begin Records shown

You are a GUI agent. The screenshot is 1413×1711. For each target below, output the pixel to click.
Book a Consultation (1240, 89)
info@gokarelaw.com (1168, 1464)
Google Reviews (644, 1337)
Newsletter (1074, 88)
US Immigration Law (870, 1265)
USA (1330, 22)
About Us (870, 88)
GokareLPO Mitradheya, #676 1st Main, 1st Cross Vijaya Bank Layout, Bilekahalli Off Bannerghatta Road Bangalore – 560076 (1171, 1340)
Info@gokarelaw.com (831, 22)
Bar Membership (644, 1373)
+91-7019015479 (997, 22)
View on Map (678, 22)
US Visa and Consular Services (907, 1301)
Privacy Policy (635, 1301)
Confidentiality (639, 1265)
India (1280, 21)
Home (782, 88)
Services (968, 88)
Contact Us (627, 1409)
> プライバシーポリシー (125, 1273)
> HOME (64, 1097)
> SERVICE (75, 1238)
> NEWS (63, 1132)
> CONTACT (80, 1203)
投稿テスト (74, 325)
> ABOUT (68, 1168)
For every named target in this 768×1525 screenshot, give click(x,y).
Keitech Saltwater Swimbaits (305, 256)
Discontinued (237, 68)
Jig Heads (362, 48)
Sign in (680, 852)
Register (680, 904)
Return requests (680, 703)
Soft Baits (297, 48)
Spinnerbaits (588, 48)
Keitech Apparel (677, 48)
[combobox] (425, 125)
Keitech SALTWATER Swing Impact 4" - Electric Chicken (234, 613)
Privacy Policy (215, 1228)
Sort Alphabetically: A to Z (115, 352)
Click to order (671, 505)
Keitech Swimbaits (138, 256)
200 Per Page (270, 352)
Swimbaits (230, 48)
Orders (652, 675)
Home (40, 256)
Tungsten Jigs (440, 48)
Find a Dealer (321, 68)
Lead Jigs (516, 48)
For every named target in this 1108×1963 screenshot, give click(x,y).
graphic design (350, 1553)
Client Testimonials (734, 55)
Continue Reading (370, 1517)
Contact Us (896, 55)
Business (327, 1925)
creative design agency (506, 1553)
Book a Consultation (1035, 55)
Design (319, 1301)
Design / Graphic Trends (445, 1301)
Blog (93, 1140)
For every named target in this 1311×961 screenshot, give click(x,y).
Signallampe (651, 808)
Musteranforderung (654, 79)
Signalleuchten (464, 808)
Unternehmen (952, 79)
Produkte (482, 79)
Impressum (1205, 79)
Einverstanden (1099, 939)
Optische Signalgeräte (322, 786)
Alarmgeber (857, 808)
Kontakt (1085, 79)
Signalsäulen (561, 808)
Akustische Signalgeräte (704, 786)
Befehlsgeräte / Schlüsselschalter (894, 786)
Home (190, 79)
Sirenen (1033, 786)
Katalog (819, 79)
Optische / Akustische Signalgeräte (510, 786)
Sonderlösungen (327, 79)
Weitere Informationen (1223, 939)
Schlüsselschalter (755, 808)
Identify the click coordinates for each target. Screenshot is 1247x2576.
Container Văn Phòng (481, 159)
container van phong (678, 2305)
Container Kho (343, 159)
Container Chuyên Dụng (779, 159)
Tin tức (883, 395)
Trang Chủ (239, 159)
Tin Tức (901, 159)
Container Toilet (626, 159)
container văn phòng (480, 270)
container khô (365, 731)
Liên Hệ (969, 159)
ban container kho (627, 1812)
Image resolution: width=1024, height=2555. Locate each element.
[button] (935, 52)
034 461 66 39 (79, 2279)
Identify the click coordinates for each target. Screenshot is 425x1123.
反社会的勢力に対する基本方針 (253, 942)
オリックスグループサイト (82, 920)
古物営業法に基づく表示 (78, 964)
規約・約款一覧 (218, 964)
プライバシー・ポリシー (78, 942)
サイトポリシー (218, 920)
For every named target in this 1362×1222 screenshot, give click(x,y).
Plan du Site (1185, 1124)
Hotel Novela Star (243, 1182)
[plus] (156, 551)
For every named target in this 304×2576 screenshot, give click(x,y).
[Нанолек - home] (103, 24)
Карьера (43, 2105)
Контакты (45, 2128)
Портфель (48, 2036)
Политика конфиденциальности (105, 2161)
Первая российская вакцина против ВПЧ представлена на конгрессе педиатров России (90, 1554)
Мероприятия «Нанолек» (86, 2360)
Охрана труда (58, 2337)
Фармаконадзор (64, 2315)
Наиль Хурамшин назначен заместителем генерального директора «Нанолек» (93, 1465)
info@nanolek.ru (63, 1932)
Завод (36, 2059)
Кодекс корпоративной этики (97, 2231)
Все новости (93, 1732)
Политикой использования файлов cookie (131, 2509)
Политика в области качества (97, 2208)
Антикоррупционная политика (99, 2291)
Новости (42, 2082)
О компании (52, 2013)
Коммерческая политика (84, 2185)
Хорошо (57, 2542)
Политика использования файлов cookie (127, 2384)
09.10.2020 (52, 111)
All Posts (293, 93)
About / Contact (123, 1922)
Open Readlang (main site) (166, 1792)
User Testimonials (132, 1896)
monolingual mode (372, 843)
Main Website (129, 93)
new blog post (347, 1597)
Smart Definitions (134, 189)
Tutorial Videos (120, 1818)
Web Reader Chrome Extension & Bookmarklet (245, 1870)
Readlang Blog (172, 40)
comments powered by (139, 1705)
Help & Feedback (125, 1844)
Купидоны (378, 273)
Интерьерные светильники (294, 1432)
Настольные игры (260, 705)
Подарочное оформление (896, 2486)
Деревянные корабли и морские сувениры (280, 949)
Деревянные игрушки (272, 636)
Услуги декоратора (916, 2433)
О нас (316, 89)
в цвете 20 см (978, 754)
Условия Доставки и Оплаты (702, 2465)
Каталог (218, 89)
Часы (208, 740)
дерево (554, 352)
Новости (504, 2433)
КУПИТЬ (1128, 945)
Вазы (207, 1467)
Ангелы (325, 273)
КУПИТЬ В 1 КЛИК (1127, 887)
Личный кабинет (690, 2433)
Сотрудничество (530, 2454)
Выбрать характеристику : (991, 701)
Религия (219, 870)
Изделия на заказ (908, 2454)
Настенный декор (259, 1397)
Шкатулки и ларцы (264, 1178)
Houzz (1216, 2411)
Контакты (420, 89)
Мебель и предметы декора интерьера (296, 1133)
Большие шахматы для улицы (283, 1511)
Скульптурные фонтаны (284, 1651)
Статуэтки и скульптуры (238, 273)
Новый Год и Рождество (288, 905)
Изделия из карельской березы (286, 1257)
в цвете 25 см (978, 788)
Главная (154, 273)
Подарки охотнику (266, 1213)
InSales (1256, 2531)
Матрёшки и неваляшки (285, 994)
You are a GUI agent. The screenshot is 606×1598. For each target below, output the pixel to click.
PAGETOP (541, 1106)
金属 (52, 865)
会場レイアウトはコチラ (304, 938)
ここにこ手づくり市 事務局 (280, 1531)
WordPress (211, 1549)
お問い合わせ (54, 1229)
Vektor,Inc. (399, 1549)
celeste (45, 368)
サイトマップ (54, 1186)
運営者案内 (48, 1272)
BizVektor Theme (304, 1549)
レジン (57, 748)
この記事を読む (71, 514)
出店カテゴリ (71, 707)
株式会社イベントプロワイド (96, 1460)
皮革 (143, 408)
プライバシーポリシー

end Records shown

Reproduce every row above verbatim, in the same order, without altering any character.

You are a GUI agent. The screenshot is 1413×1711. For each target below, output the pixel to click.
Book a Consultation (1240, 89)
info@gokarelaw.com (1168, 1464)
Google Reviews (644, 1337)
Newsletter (1074, 88)
US Immigration Law (870, 1265)
USA (1330, 22)
About Us (870, 88)
GokareLPO Mitradheya, #676 1st Main, 1st Cross Vijaya Bank Layout, Bilekahalli Off Bannerghatta Road Bangalore – 560076 (1171, 1340)
Info@gokarelaw.com (831, 22)
Bar Membership (644, 1373)
+91-7019015479 (997, 22)
View on Map (678, 22)
US Visa and Consular Services (907, 1301)
Privacy Policy (635, 1301)
Confidentiality (639, 1265)
India (1280, 21)
Home (782, 88)
Services (968, 88)
Contact Us (627, 1409)
> プライバシーポリシー (125, 1273)
> HOME (64, 1097)
> SERVICE (75, 1238)
> NEWS (63, 1132)
> CONTACT (80, 1203)
投稿テスト (74, 325)
> ABOUT (68, 1168)
For every named target in this 768×1525 screenshot, give click(x,y).
Keitech Saltwater Swimbaits (305, 256)
Discontinued (237, 68)
Jig Heads (362, 48)
Sign in (680, 852)
Register (680, 904)
Return requests (680, 703)
Soft Baits (297, 48)
Spinnerbaits (588, 48)
Keitech Apparel (677, 48)
[combobox] (425, 125)
Keitech SALTWATER Swing Impact 4" - Electric Chicken (234, 613)
Privacy Policy (215, 1228)
Sort Alphabetically: A to Z (115, 352)
Click to order (671, 505)
Keitech Swimbaits (138, 256)
200 Per Page (270, 352)
Swimbaits (230, 48)
Orders (652, 675)
Home (40, 256)
Tungsten Jigs (440, 48)
Find a Dealer (321, 68)
Lead Jigs (516, 48)
For every named target in this 1108×1963 screenshot, give click(x,y).
graphic design (350, 1553)
Client Testimonials (734, 55)
Continue Reading (370, 1517)
Contact Us (896, 55)
Business (327, 1925)
creative design agency (506, 1553)
Book a Consultation (1035, 55)
Design (319, 1301)
Design / Graphic Trends (445, 1301)
Blog (93, 1140)
For every named target in this 1311×961 screenshot, give click(x,y).
Signallampe (651, 808)
Musteranforderung (654, 79)
Signalleuchten (464, 808)
Unternehmen (952, 79)
Produkte (482, 79)
Impressum (1205, 79)
Einverstanden (1099, 939)
Optische Signalgeräte (322, 786)
Alarmgeber (857, 808)
Kontakt (1085, 79)
Signalsäulen (561, 808)
Akustische Signalgeräte (704, 786)
Befehlsgeräte / Schlüsselschalter (894, 786)
Home (190, 79)
Sirenen (1033, 786)
Katalog (819, 79)
Optische / Akustische Signalgeräte (510, 786)
Sonderlösungen (327, 79)
Weitere Informationen (1223, 939)
Schlüsselschalter (755, 808)
Identify the click coordinates for each target. Screenshot is 1247x2576.
Container Văn Phòng (481, 159)
container van phong (678, 2305)
Container Kho (343, 159)
Container Chuyên Dụng (779, 159)
Tin tức (883, 395)
Trang Chủ (239, 159)
Tin Tức (901, 159)
Container Toilet (626, 159)
container văn phòng (480, 270)
container khô (365, 731)
Liên Hệ (969, 159)
ban container kho (627, 1812)
Image resolution: width=1024, height=2555. Locate each element.
[button] (935, 52)
034 461 66 39 (79, 2279)
Identify the click coordinates for each target. Screenshot is 425x1123.
反社会的勢力に対する基本方針 (253, 942)
オリックスグループサイト (82, 920)
古物営業法に基づく表示 (78, 964)
規約・約款一覧 (218, 964)
プライバシー・ポリシー (78, 942)
サイトポリシー (218, 920)
For every named target in this 1362×1222 screenshot, give click(x,y).
Plan du Site (1185, 1124)
Hotel Novela Star (243, 1182)
[plus] (156, 551)
For every named target in this 304×2576 screenshot, give click(x,y).
[Нанолек - home] (103, 24)
Карьера (43, 2105)
Контакты (45, 2128)
Портфель (48, 2036)
Политика конфиденциальности (105, 2161)
Первая российская вакцина против ВПЧ представлена на конгрессе педиатров России (90, 1554)
Мероприятия «Нанолек» (86, 2360)
Охрана труда (58, 2337)
Фармаконадзор (64, 2315)
Наиль Хурамшин назначен заместителем генерального директора «Нанолек» (93, 1465)
info@nanolek.ru (63, 1932)
Завод (36, 2059)
Кодекс корпоративной этики (97, 2231)
Все новости (93, 1732)
Политикой использования файлов cookie (131, 2509)
Политика в области качества (97, 2208)
Антикоррупционная политика (99, 2291)
Новости (42, 2082)
О компании (52, 2013)
Коммерческая политика (84, 2185)
Хорошо (57, 2542)
Политика использования файлов cookie (127, 2384)
09.10.2020 (52, 111)
All Posts (293, 93)
About / Contact (123, 1922)
Open Readlang (main site) (166, 1792)
User Testimonials (132, 1896)
monolingual mode (372, 843)
Main Website (129, 93)
new blog post (347, 1597)
Smart Definitions (134, 189)
Tutorial Videos (120, 1818)
Web Reader Chrome Extension & Bookmarklet (245, 1870)
Readlang Blog (172, 40)
comments powered by (139, 1705)
Help & Feedback (125, 1844)
Купидоны (378, 273)
Интерьерные светильники (294, 1432)
Настольные игры (260, 705)
Подарочное оформление (896, 2486)
Деревянные корабли и морские сувениры (280, 949)
Деревянные игрушки (272, 636)
Услуги декоратора (916, 2433)
О нас (316, 89)
в цвете 20 см (978, 754)
Условия Доставки и Оплаты (702, 2465)
Каталог (218, 89)
Часы (208, 740)
дерево (554, 352)
Новости (504, 2433)
КУПИТЬ (1128, 945)
Вазы (207, 1467)
Ангелы (325, 273)
КУПИТЬ В 1 КЛИК (1127, 887)
Личный кабинет (690, 2433)
Сотрудничество (530, 2454)
Выбрать характеристику : (991, 701)
Религия (219, 870)
Изделия на заказ (908, 2454)
Настенный декор (259, 1397)
Шкатулки и ларцы (264, 1178)
Houzz (1216, 2411)
Контакты (420, 89)
Мебель и предметы декора интерьера (296, 1133)
Большие шахматы для улицы (283, 1511)
Скульптурные фонтаны (284, 1651)
Статуэтки и скульптуры (238, 273)
Новый Год и Рождество (288, 905)
Изделия из карельской березы (286, 1257)
в цвете 25 см (978, 788)
Главная (154, 273)
Подарки охотнику (266, 1213)
InSales (1256, 2531)
Матрёшки и неваляшки (285, 994)
You are a GUI agent. The screenshot is 606×1598. For each target below, output the pixel to click.
PAGETOP (541, 1106)
金属 (52, 865)
会場レイアウトはコチラ (304, 938)
ここにこ手づくり市 事務局 (280, 1531)
WordPress (211, 1549)
お問い合わせ (54, 1229)
Vektor,Inc. (399, 1549)
celeste (45, 368)
サイトマップ (54, 1186)
運営者案内 (48, 1272)
BizVektor Theme (304, 1549)
レジン (57, 748)
この記事を読む (71, 514)
出店カテゴリ (71, 707)
株式会社イベントプロワイド (96, 1460)
皮革 (143, 408)
プライバシーポリシー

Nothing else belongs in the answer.